El parón es evidente. Castilla y León celebró sus elecciones autonómicas el pasado 15 de marzo con unos resultados que no dejan opción al PP: o pacta con Vox o no hay gobierno. Mes y medio después no hay gobierno, pero no porque no haya posibilidad de acuerdo sino por una cuestión estratégica. El Partido Popular quiere ver qué pasa con las elecciones en Andalucía, que se celebran el 17 de mayo para ver hasta dónde cede con Vox.

La normativa autonómica favorece este 'intermedio'.  El artículo 135 del Reglamento de las Cortes de Castilla y León en su punto 1 establece que “… La propuesta -de candidato a la investidura- deberá formularse como máximo en el término de quince días desde la constitución de las Cortes o el Cese del presidente”, y no menciona plazo acerca de la celebración del Pleno para la investidura. De este modo, el límite para proponer candidato expira el 7 de mayo, pero no está claro hasta cuándo se puede retrasar el Pleno de Investidura. En este sentido la normativa establece que una vez que se celebra ese pleno sin que se consiga investir presidente, el plazo máximo no sobrepasará los dos meses. De ser así, habría que disolver las Cortes y convocar unas nuevas elecciones.
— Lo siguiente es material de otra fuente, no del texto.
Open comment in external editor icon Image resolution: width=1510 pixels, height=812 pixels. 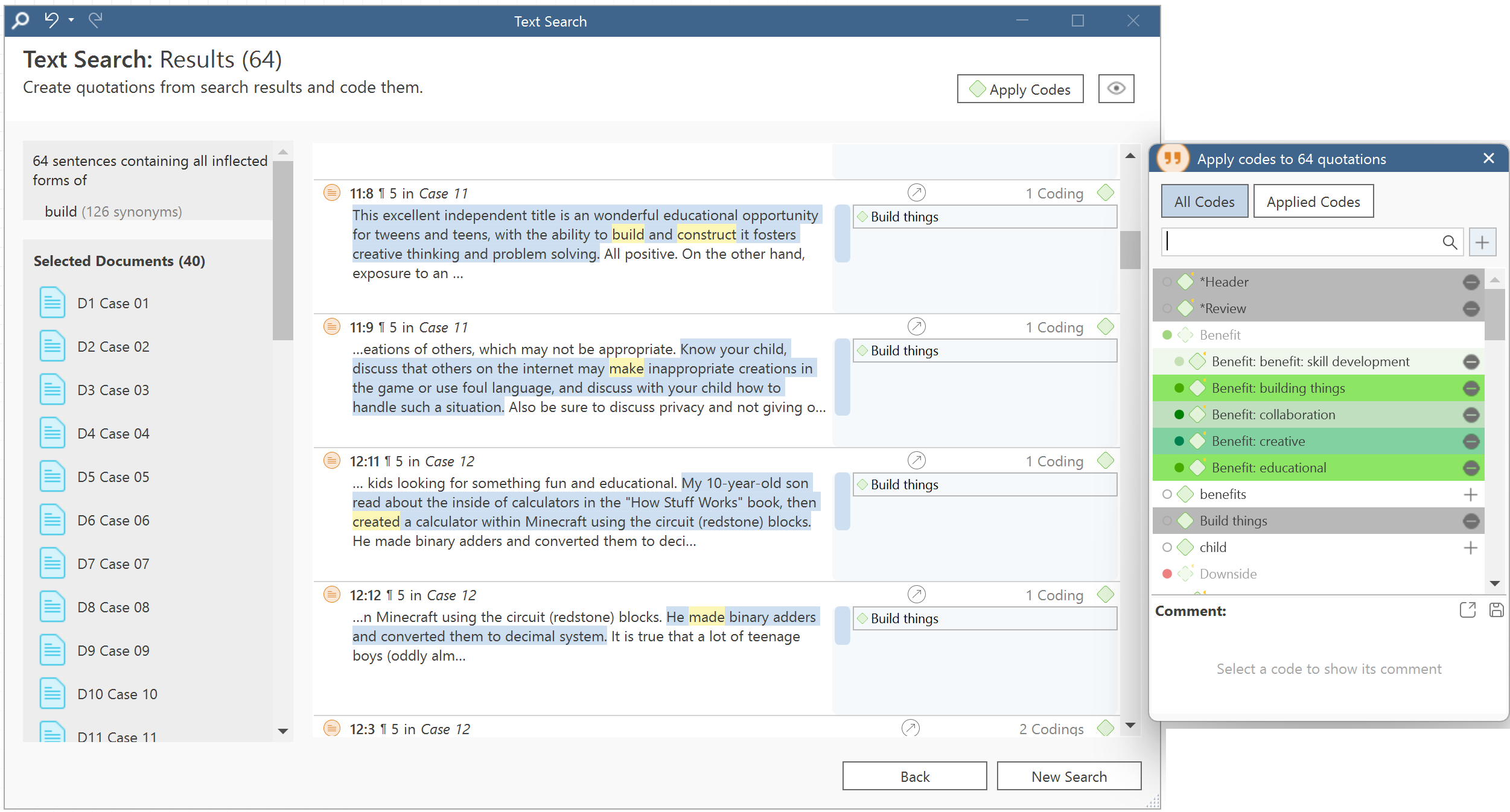click(1468, 610)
Aparentemente, desde la primera ronda de reuniones de Alfonso Fernández Mañueco con el resto de grupos parlamentarios, no se ha producido una segunda que estaría reducida a Vox, ya que el PP rechaza de plano una alianza con el PSOE y el único partido que le permite la suma suficiente para la mayoría parlamentaria es el de extrema derecha. Sin embargo, aunque no sean públicas, por fuerza se han producido conversaciones. De algún modo tuvo que acordarse dejar la presidencia de las Cortes en manos del PP cuando en la última legislatura las tuvo Vox. De hecho, ni siquiera sus procuradores acaban de entender esa maniobra y achacan lo ocurrido a un acuerdo entre Génova y Bambú. Lo que obtenga Vox a cambio se sabrá cuando haya pacto.
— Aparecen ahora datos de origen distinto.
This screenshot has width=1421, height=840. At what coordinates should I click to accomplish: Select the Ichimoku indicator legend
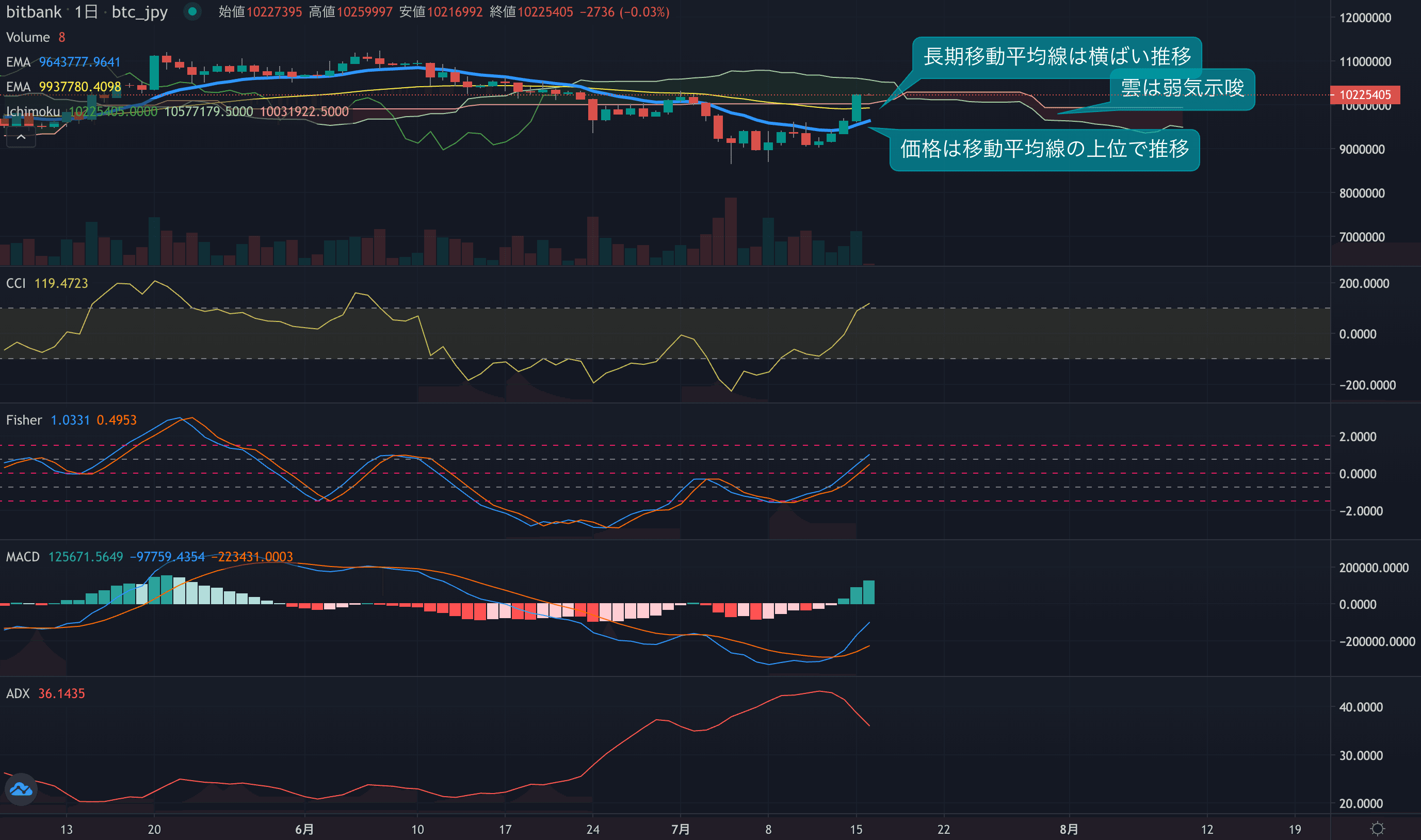point(33,111)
Una de las posibilidades es que Vox haya arrancado al PP el compromiso de 'darles' un senador por designación autonómica y de esa manera buscar acomodo a uno de los damnificados por el juego electoral, el exprocurador por León Miguel Súarez Arca. Con Pollán de candidato por León y la obligación de listas cremallera -alternar hombres y mujeres-, Suárez Arca se vio relegado al puesto número tres, y no consiguió escaño. Fuentes del partido aseguran que desde la misma noche electoral Suárez Arca exigió que se le recolocase. En algún momento incluso se planteó la renuncia de la número 2 pero finalmente se descartó.

“Cordialidad”

Hasta ahora, dicen hay “cordialidad” en las negociaciones soterradas que se llevan a cabo, pero las tornas pueden cambiar. El PP puede sentirse fuerte si consigue revalidar la mayoría de Juanma Moreno o ser aún más dependiente de Vox si los necesita para sumar. De ese resultado en las andaluzas dependen las negociaciones que presumiblemente se reactivarán públicamente a partir del 18 de mayo.

Por el momento, lo esperable es que el flamante presidente de las Cortes, Francisco Vázquez, comunique el próximo jueves que el candidato es Alfonso Fernández Mañueco.